Kleene's Star: why does $_ = "a"; s/a*/e/g produce: ee

Question

a* means zero or more instances of: a right?

so why does $_ = "a"; s/a*/e/g produce: ee

Possible answer: it's replacing the string: "a" with: "e" and it's replacing the empty string: "" with: "e" as well. Or it's replacing the mere absence of a letter: a with a letter: e or it's replacing "zero occurrences" of: a with an: e

Ok then, but:

$_ = "b"; s/a*/e/g produces: ebe

It seems to be replacing the empty string to the left of: b and also the empty string to the right of: b

OK. But then why doesn't it do that for: "a" ? Why doesn't it replace the empty string to the left of: a and also the empty string to the right of: a and also the letter: a itself to get: eee ?

There are just as many zero occurrences of: a on the left side as the right side!

Answer 1

Your analysis of why the results are "ee" and "ebe" is completely accurate.

The "/g" modifier causes the regex to match once, and then try to match again from where the last match stopped.

The reason for the discrepancy (it doesn't replace the empty string to the left of "a") is that is because "*" is greedy - it matches the MOST possible characters. From perldoc perlre :

By default, a quantified subpattern is "greedy", that is, it will match as many times as possible (given a particular starting location) while still allowing the rest of the pattern to match.

So it matches zero "a"s, and sees if it can match more. Since there are more "a"s in the string, it will match one more. Try to match more. None? Done. So we match the first "a".

Then, "/g" causes us to try to match again (starting from where we stopped after last match completed), which now matches empty (zero "a"s) string.

Answer 2

Using Damian Conway's excellent Regexp::Debugger, I tried this:

perl -MRegexp::Debugger -E '$_ = "a"; s/a*/e/g; say' 

And got this output, in case it makes things any clearer, shown in event logging mode. The first pass match running through the replacement yields this set of events:

a               | a*              |   Starting regex match a               | a*              |     Trying a literal character zero-or-more times (as many as possible)                 | a*              |     Matched                 |                 |   Regex matched in 3 steps 

This is showing that the "a" is matched the first time, which gets replaced by "e".

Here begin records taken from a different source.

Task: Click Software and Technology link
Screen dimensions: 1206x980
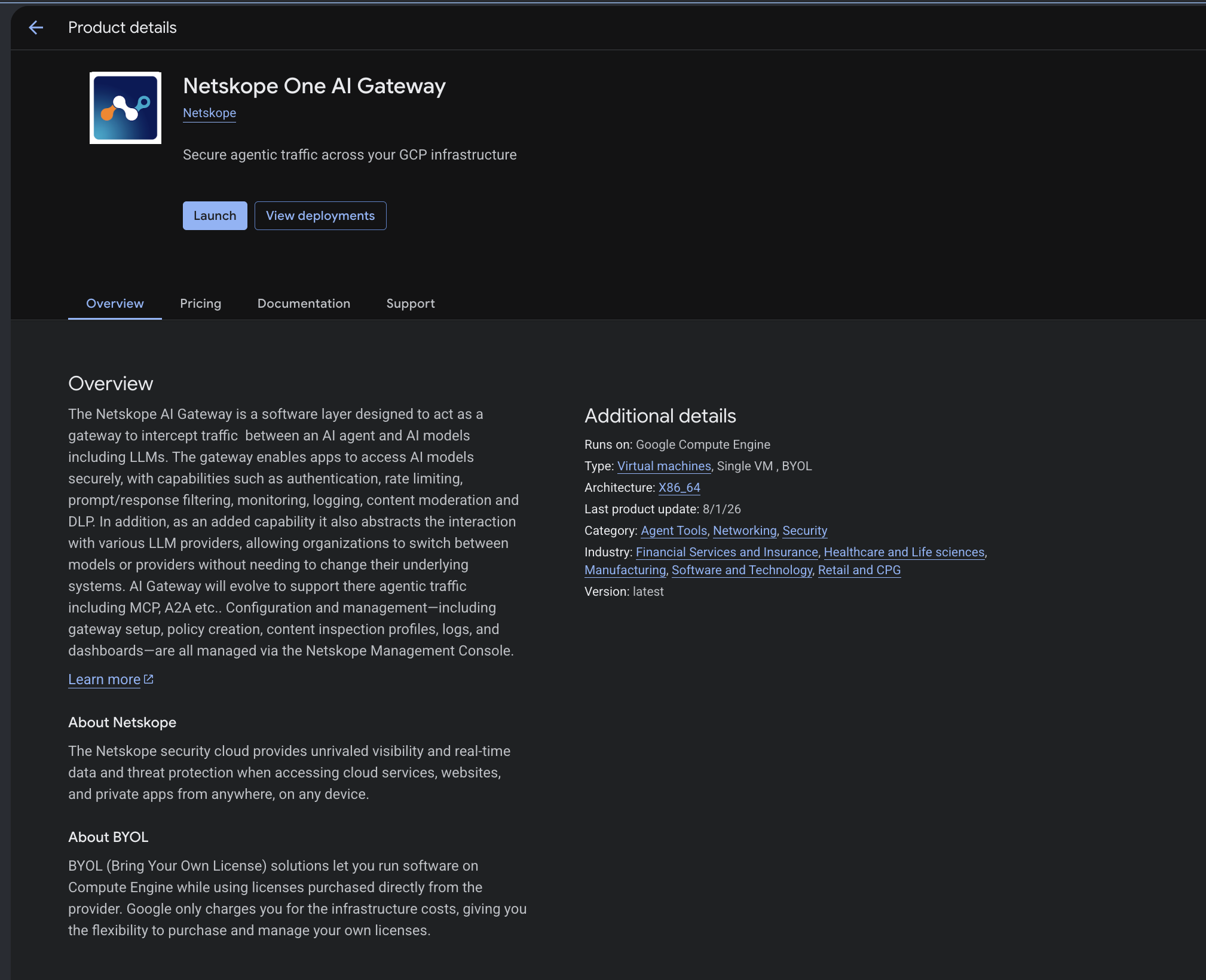Action: point(742,570)
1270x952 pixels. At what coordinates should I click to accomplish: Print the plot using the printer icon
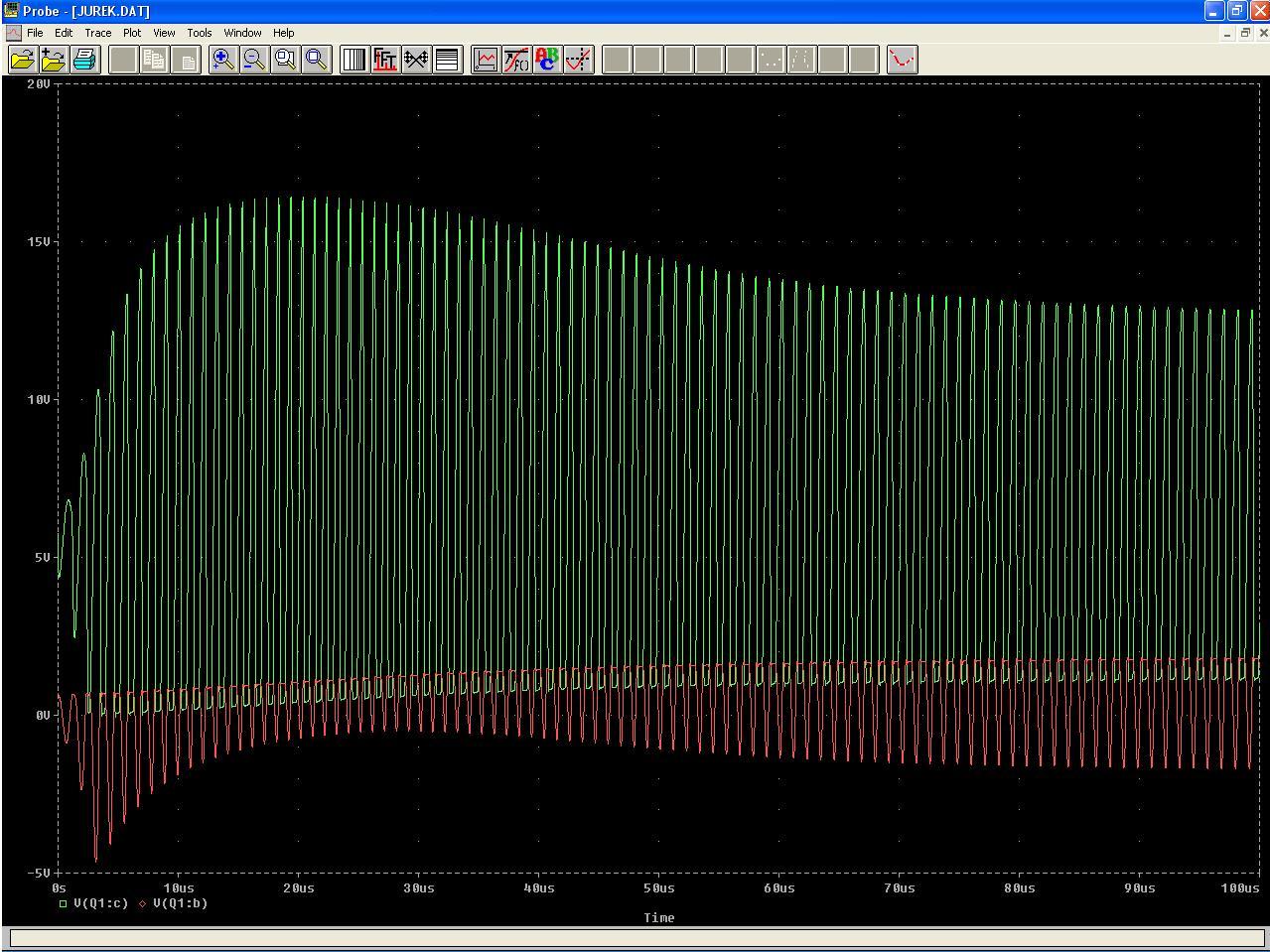pyautogui.click(x=84, y=60)
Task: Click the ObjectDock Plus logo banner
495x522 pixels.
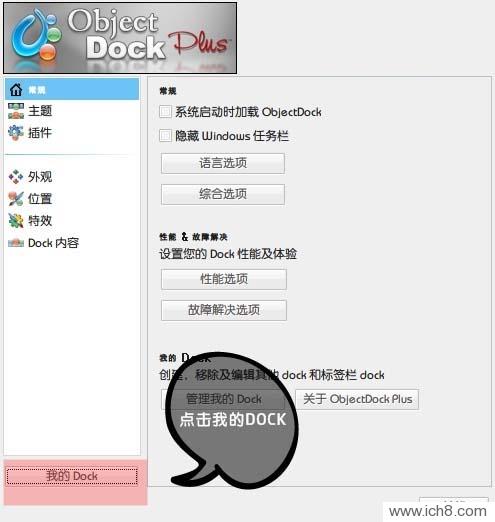Action: [x=120, y=38]
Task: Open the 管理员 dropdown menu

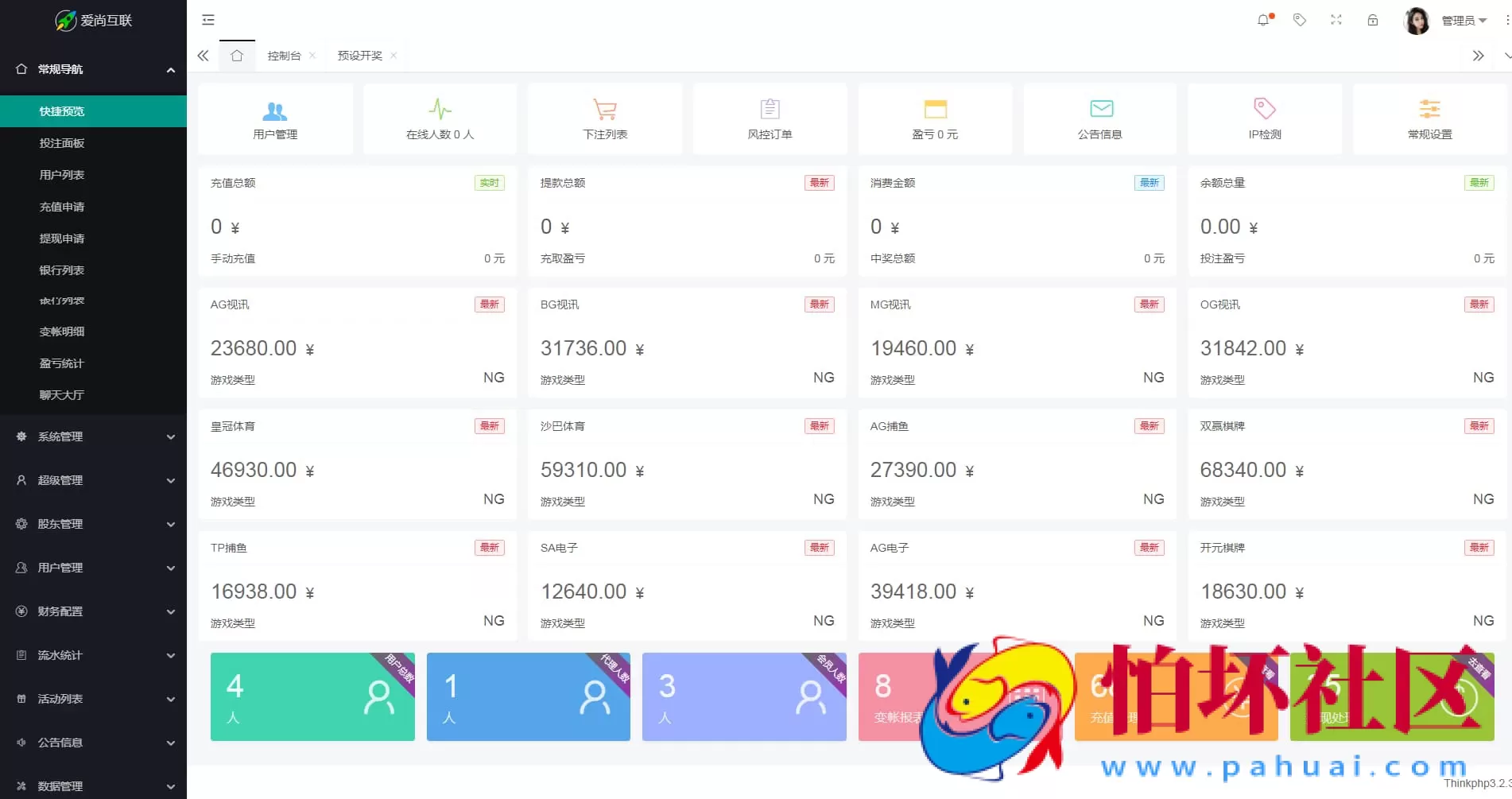Action: click(1463, 20)
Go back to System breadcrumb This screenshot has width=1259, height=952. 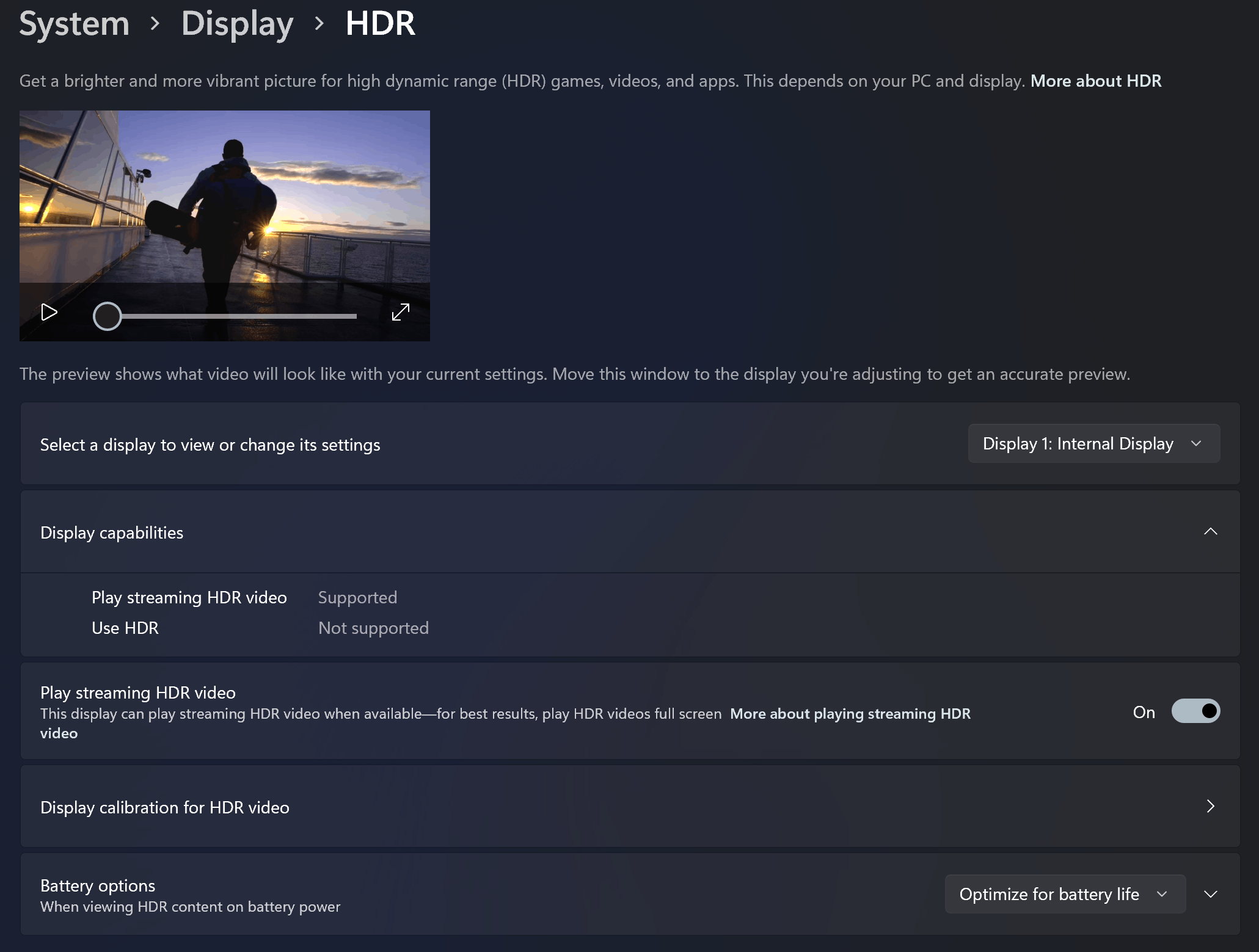tap(74, 24)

After completing the match the first time, the debugger lets me run a second match from the same program:

                | <~~             |   Back-tracking in regex                 | a*              |   Back-tracked and restarting regex match                 | a*              |     Trying a literal character zero-or-more times (as many as possible)                 | a*              |     Matched                 |                 |   Regex matched in 3 steps 

This is showing that the "" after the original "a" (now "e") is matched the second time and replaced with "e".

Unfortunately, either I don't know how to read the output or Regexp::Debugger gets confused at this point or something, but it repeats again, but doesn't do a replacement.

                | <~~             |   Back-tracking in regex                 | a*              |   Back-tracked and restarting regex match                 | a*              |     Trying a literal character zero-or-more times (as many as possible)                 | a*              |     Matched                 |                 |   Regex matched in 3 steps 

Anyway, either Perl has matched a third time and decides for some reason not to do a replacement this time or Regexp::Debugger or I am just confused.

Edit: I solved my confusion by reviewing perldoc perlre:

"The higher-level loops preserve an additional state between iterations: whether the last match was zero-length. To break the loop, the following match after a zero-length match is prohibited to have a length of zero. This prohibition interacts with backtracking (see "Backtracking"), and so the second best match is chosen if the best match is of zero length."